Along with new opportunities, the shifting demands of the global economy and nature of the emerging workforce has created different types of barriers for students seeking to enter high-paying career fields in math and technology. The combined theoretical and applied focus of many of these careers has created a new knowledge structure for which many students are under-prepared.
The demands of high-level math and statistics coursework, required for many engineering careers, and acumen for the physical sciences results in a type of intellectual filter due to the fact that these specific skills are cultivated throughout childhood and adolescence, and are difficult to compensate for later if the sufficient groundwork has not been laid down.
Among the subjects with which students most need help, statistics homework and test preparation, along with algebra and discrete mathematics, often require the greatest extra investment in the form of external tutoring, classes, and enrichment work that extends beyond the scope of typical training programs. For example, as evidence, expenditures by people who need help with statistics homework have been shown to parallel expenditures on institutional degree programs in some jurisdictions.
Most programs are not for remedial students, so they must work hard to arrive to a level of competency that makes them on par with their peers with the related outlook for job and career possibilities.

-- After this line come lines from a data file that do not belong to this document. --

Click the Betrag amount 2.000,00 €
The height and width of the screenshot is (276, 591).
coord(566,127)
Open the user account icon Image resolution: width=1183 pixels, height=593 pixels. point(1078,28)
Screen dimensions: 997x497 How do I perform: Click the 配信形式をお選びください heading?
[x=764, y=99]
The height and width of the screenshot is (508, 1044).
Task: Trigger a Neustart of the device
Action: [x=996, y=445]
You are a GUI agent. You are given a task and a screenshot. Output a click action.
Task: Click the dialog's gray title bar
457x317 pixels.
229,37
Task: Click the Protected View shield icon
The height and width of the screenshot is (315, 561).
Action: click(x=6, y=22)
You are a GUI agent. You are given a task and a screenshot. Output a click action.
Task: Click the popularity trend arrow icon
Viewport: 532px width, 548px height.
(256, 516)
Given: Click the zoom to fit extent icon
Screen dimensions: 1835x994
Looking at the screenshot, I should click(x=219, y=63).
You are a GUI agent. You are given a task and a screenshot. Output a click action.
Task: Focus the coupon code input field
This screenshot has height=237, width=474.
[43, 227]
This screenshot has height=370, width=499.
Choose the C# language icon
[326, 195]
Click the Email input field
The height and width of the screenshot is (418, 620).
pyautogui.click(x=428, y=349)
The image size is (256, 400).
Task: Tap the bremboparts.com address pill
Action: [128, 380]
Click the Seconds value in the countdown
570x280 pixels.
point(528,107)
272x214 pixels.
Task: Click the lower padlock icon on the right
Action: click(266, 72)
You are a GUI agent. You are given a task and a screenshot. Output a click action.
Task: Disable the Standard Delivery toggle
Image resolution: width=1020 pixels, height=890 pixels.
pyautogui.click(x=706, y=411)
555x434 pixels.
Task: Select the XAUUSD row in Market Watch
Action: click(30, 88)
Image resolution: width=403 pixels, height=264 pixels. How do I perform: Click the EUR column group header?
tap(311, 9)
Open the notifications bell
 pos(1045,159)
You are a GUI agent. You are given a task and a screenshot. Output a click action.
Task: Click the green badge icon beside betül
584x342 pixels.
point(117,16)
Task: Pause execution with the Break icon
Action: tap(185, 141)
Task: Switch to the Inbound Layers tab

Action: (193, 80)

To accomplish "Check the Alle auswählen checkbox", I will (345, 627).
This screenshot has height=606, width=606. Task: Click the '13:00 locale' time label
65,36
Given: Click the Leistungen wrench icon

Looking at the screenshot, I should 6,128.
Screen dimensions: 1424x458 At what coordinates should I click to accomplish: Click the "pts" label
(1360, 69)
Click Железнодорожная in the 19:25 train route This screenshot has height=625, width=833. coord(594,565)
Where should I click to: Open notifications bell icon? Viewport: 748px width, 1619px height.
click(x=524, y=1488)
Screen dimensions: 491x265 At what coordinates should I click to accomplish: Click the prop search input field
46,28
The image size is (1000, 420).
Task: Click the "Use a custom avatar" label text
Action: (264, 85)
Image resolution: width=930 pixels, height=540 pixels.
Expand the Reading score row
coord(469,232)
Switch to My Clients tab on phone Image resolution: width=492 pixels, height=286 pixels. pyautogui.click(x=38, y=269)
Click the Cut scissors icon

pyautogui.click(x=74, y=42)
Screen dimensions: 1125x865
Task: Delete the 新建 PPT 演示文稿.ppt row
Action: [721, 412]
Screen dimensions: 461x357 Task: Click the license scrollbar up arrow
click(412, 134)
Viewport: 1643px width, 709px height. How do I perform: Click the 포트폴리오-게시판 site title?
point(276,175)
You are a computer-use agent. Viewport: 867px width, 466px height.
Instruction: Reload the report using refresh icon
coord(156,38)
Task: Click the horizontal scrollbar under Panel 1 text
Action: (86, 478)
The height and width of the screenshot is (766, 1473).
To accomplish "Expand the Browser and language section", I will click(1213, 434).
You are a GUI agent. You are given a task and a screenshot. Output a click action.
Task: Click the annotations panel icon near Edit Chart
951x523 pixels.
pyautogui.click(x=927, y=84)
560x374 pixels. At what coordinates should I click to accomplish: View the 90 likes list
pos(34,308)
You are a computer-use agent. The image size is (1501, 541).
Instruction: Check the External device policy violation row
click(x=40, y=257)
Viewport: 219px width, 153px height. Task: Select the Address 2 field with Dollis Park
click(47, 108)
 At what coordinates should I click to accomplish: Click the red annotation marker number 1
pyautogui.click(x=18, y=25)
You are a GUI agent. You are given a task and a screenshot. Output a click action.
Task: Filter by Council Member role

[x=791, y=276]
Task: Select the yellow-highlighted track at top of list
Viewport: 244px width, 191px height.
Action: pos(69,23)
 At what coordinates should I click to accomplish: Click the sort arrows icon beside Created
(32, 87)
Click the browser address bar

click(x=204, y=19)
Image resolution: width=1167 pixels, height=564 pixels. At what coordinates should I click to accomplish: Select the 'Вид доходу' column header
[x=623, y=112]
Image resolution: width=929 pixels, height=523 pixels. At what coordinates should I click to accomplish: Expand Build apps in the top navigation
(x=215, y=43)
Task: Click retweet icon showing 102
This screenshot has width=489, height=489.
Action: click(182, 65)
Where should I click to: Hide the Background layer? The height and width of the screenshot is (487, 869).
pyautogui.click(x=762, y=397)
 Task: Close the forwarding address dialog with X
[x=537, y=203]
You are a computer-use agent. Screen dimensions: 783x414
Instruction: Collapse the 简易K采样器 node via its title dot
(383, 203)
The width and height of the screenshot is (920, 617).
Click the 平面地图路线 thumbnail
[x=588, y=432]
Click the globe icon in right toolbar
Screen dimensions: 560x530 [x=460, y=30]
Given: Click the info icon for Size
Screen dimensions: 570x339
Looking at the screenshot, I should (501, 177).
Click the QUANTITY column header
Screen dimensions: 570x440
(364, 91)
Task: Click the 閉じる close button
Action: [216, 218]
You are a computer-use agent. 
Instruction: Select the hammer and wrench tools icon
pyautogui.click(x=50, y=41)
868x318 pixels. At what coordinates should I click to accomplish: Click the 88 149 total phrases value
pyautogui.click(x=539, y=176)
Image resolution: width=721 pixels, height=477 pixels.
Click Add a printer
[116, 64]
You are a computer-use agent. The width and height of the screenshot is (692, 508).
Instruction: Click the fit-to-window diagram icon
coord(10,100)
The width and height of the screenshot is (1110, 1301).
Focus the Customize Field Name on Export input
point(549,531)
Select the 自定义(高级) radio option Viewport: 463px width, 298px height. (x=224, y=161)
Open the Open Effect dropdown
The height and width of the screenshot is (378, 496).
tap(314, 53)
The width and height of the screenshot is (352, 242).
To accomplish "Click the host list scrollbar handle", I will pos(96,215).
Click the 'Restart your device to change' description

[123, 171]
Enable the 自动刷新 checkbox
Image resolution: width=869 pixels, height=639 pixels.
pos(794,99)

It is likely that the trend towards specialization and technology-related career paths will continue in its present direction and that the best paying careers will be those that are currently exceedingly attractive to students in emerging economies. To maintain a diversified workforce across currently developed countries, nations such as the United States and Germany which are currently strongholds of math and technological prowess must ascertain the degree to which a reverse brain drain will occur through the repatriation of emerging economy students once their degree programs are over.
Artificial intelligence and other automated infrastructures are unlikely to replace the sensitivity and creativity of human decision-making, so to compete, all countries should consider both creative and applied facets in their educational planning. Furthermore, economists and others should consider demographic changes when constructing models for future labor performance.